Aliás, tal como o Tribunal Constitucional entendeu para a situação idêntica da do juízo dos autos de notícia (cf, entre muitos, o Ac. de 6/5/87 in BMJ 367.2-224; o Ac. de 9/3/88 in DR, II Série, de 16/8/88; o Ac. de 30/11/88 in DR, II Série, de 23/2/89; o Ac. de 25/1/89 in DR, II Série, de 6/5/89; o ,Ac. de 9/2/89 in DR, II Série, de 16/5/89; e o Ac. de 23/2/89 in DR, II Série, de 8/6/89), cremos que a presunção de veracidade em causa - que incide sobre um puro facto e que pode ser ilidida mediante a criação, pelo arguido, de uma mera situação de incerteza - não acarreta qualquer presunção de culpabilidade suscetível de violar o principio da presunção de inocência ou de colidir com as garantias de defesa do arguido constitucionalmente protegidas (art.º 32.º, nºs. 2 e 10, da CRP).
Com efeito, o valor probatório dos relatórios dos jogos, além de só respeitarem, como vimos, aos factos que nele são descritos como percecionados pelos delegados e não aos demais elementos da infração, não prejudicando a valoração jurídico-disciplinar desses factos, não é definitiva mas só "prima facie" ou de "ínterim", podendo ser questionado pelo arguido e se, em face dessa contestação, houver uma "incerteza razoável" quanto à verdade dos factos deles constantes, impõe-se, para salvaguarda do princípio "in dubio pro reo", a sua absolvição.
Assim, o acórdão recorrido, ao considerar que não se poderia atender à presunção que resultava do citado art. 213.º, al. f), para os relatórios dos jogos elaborados pelos delegados da LPFP, incorreu no erro de direito que lhe é imputado (cf, neste sentido, os Acs. deste STA de 18/10/2018 - Proc. n.º 0144/17.OBCLSB, de 20/12/2018 - Proc. n.2 08/18.0BCLSB, de 21/2/2019 - Proc. n.º 033/18.0BCLSB e de 21/3/2019 - Proc. n.º 75/18.6BCLSB).
Nestes termos, e atento aos factos constantes do probatório, não pode deixar de se concluir que os comportamentos em causa foram levados a cabo por adeptos do Futebol Clube do Porto."
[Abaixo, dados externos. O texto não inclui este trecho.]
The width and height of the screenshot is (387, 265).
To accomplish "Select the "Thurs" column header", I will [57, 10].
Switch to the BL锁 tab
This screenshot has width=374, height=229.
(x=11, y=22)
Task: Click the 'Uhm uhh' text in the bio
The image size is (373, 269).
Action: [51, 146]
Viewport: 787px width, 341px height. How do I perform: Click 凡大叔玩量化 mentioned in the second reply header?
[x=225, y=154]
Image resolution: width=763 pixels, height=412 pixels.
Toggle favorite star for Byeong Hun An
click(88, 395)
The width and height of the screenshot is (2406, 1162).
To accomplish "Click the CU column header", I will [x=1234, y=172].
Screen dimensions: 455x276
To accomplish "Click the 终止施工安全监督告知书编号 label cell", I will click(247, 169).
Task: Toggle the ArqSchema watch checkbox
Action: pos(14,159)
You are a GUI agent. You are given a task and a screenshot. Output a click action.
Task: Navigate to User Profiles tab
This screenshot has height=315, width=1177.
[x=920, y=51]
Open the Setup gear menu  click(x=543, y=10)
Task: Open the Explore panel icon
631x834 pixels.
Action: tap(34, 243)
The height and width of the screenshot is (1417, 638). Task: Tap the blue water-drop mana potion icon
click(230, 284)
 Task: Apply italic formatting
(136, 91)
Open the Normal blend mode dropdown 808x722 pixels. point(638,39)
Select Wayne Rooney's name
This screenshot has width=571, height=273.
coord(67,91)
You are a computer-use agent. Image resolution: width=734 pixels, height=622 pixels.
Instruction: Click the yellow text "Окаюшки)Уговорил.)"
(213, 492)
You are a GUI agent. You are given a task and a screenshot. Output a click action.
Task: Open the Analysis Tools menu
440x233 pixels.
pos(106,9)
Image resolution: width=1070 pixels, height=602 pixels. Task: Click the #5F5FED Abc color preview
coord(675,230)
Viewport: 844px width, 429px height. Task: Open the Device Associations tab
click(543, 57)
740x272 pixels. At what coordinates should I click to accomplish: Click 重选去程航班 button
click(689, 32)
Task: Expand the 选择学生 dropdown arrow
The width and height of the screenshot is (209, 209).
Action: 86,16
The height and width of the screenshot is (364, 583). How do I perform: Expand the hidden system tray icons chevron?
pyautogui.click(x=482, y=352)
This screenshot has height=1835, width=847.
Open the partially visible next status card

Em qualquer caso, entende a SAD que cabia ao Conselho de Disciplina provar que aquela violou deveres de formação e vigilância, tendo de fazer prova de que houve uma conduta omissiva, o que se consubstanciava na prova de um facto negativo.

Aqui chegados, atento o direito invocado e a Jurisprudência dominante, entende-se que importa adotar uma postura que evite que se gere e consolide um ambiente no desporto, suscetível de consolidar alguma impunidade permissiva, impeditiva de que se gere uma franca e desejável ambiência de convivência entre todos os agentes desportivos, em face do que se considera que merece censura o entendimento adotado pelo Tribunal a quo.

DA ADMISSIBILIDADE DA PRESUNÇÃO JUDICIAL EM PROCESSO SANCIONATÓRIO
Aqui chegados, entende-se que caberia à SAD fazer prova que contrariasse aquela que consta dos autos e que leva à conclusão de que as condutas ilícitas foram perpetradas por adeptos seus, e por quem, até prova em contrário, terá de responder.

Como se afirmou já a presunção legal que permite responsabilizar a SAD é legalmente admissível em sede de direito sancionatório, sem prejuízo da eventual contraprova, o que desde logo permite afastar uma eventual colisão com os princípios da presunção de inocência e in dubío pro reo.

Isso mesmo decorre do Acórdão do STA n.º 297/18 e nº 08/18.0BCLSB, de 20.12.2018, no qual se sumariou que A presunção de veracidade dos factos constantes dos relatórios dos jogos elaborados pelos delegados da LPFP que tenham sido por eles percecionados, estabelecida pelo art. 13º, alínea f) do Regulamento Disciplinar da LPFP, conferindo ao arguido a possibilidade de abalar os fundamentos em que ela se sustenta mediante a mera contraprova dos factos presumidos, não é inconstitucional.”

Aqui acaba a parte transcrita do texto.